▶ **Exercise aim**:
Extract the lines from the first line of the records below through the line containing "Чтение (49, 619)", inclusive, and reproduce them exactly as written.

▶ **Records shown**:
::::::::
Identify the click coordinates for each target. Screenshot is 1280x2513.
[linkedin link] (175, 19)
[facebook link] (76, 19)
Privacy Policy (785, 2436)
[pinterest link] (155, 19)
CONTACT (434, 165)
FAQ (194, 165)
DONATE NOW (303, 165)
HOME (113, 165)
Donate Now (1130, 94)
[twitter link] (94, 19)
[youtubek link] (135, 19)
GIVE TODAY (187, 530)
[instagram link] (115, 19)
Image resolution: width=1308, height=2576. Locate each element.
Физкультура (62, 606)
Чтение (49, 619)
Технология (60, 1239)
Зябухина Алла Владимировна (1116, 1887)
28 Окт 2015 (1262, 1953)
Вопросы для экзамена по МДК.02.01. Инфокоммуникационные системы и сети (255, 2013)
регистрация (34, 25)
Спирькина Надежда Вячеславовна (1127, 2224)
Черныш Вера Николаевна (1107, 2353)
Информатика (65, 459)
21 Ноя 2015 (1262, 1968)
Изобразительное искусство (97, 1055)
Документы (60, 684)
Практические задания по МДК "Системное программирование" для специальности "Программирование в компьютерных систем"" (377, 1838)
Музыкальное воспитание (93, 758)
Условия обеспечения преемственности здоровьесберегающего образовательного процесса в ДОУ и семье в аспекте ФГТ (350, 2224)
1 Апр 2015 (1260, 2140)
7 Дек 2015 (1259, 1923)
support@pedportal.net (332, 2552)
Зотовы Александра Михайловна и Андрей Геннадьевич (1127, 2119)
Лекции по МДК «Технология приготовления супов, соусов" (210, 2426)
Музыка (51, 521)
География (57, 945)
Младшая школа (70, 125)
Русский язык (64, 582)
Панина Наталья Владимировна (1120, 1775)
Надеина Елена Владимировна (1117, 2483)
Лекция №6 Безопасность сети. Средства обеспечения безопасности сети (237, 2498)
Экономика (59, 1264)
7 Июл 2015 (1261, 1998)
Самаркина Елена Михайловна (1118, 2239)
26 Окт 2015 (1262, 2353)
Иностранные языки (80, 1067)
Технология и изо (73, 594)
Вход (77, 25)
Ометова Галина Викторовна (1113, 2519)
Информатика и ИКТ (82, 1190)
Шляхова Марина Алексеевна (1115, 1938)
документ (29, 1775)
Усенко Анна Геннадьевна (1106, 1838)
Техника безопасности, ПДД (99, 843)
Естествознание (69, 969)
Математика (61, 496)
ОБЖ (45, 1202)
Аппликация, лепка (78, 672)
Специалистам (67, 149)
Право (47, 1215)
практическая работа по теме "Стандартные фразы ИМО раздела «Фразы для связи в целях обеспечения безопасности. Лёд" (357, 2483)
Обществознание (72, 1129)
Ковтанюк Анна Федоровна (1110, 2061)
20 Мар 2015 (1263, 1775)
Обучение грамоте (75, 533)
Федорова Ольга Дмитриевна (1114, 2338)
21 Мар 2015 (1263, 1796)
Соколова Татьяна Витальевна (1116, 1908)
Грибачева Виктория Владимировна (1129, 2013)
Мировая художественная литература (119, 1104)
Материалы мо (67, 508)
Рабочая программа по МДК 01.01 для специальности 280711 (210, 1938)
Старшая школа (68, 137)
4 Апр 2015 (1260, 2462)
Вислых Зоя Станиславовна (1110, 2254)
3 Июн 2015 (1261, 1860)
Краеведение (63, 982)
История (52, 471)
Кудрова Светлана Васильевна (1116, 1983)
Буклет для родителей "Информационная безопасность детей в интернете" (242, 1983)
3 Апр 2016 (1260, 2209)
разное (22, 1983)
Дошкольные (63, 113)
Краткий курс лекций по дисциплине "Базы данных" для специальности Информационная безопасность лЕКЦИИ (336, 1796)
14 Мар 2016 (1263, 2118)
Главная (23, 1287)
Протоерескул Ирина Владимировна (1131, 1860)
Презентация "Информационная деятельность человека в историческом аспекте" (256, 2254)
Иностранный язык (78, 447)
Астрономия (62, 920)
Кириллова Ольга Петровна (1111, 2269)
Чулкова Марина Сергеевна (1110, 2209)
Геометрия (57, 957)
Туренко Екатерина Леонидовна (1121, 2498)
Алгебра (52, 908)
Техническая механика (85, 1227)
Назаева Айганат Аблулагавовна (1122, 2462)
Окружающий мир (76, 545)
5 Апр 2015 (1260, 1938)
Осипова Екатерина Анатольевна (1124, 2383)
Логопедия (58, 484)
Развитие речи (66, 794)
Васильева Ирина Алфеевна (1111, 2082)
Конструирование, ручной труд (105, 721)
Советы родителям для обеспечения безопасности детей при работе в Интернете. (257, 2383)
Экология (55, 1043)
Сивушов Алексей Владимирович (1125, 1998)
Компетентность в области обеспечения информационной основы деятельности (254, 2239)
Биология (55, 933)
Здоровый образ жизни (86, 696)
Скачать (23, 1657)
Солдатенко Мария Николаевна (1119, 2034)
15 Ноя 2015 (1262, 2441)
::::::::
▶ **Task response**:
Identify the click coordinates for each target. Screenshot is 1280x2513.
[linkedin link] (175, 19)
[facebook link] (76, 19)
Privacy Policy (785, 2436)
[pinterest link] (155, 19)
CONTACT (434, 165)
FAQ (194, 165)
DONATE NOW (303, 165)
HOME (113, 165)
Donate Now (1130, 94)
[twitter link] (94, 19)
[youtubek link] (135, 19)
GIVE TODAY (187, 530)
[instagram link] (115, 19)
Image resolution: width=1308, height=2576. Locate each element.
Физкультура (62, 606)
Чтение (49, 619)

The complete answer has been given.